Lawmakers voted 28-24, along party lines, to send the Kids Internet and Digital Safety Act to the House floor for a full vote.

Republicans brushed aside Democratic opposition during the markup. Democrats argued the bill was too lenient on tech companies and would preempt any state regulations.

Senate versions of the Kids Online Safety Act and the Children and Teens’ Online Privacy Protection Act, known as COPPA 2.0, have bipartisan support, in contrast with the Republican-led House effort.

The committee spent more than two hours debating amendments that Democrats said were needed to strengthen the bill, none of which passed.

“In the past, we have shown that when the stakes are high enough, we can put politics aside and work together, and that is why it is unfortunate the slate of bills today before us is not bipartisan,” Chair Brett Guthrie (R-Ky.) said in his opening remarks. “But at the end of the day, members of Congress, our responsibility is to our constituents, especially our children.”

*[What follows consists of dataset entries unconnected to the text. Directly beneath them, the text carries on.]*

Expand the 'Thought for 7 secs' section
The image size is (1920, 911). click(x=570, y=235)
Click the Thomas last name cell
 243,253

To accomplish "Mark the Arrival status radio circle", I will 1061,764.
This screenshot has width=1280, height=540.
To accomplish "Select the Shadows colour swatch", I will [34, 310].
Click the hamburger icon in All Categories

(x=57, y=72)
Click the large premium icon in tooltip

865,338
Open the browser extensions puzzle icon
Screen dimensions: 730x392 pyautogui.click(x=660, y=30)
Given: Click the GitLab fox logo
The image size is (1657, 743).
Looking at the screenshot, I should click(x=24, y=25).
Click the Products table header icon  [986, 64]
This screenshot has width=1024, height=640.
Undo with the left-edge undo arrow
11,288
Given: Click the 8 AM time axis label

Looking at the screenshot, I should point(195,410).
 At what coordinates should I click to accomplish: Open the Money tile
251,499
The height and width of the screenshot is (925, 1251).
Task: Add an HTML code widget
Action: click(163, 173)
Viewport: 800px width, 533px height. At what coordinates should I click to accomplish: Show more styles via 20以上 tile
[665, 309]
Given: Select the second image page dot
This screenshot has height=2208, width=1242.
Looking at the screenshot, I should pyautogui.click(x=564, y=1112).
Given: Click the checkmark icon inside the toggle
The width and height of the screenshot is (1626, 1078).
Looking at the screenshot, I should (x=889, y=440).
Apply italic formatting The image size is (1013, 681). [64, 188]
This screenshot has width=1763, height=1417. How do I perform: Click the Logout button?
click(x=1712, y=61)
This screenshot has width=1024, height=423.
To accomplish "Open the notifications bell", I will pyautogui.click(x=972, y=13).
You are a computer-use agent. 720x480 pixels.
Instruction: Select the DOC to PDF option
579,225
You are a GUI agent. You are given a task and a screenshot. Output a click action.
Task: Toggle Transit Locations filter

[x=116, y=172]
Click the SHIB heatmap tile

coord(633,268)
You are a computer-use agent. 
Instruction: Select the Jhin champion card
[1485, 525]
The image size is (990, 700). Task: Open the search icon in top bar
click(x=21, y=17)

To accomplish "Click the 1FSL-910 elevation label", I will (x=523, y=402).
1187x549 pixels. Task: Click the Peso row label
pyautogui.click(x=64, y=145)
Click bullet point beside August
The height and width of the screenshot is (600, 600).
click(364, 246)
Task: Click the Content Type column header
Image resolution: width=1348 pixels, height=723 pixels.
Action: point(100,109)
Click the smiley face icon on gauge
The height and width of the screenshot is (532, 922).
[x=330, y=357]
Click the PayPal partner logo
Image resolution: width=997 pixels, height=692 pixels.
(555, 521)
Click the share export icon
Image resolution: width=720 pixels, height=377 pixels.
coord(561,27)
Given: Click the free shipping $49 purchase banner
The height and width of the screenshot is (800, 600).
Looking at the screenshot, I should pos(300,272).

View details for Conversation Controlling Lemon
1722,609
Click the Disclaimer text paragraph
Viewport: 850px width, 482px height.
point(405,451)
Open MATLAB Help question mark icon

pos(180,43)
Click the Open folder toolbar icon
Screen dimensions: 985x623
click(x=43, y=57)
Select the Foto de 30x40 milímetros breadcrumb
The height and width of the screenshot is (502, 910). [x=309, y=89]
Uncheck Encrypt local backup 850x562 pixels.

Guthrie’s KIDS Act combines about a dozen bills focused on product design standards intended to protect children online, as well as requiring age verification for adult content. It includes the latest version of KOSA.

Democrats and kids’ safety advocates argue the House version of KOSA is weaker than its Senate counterpart because it omits “duty of care” language that would require companies to design products with kids’ safety in mind.

“We want something better, stronger, something that is really relevant to the children that have been lost,” said Rep. Jan Schakowsky (D-Ill.).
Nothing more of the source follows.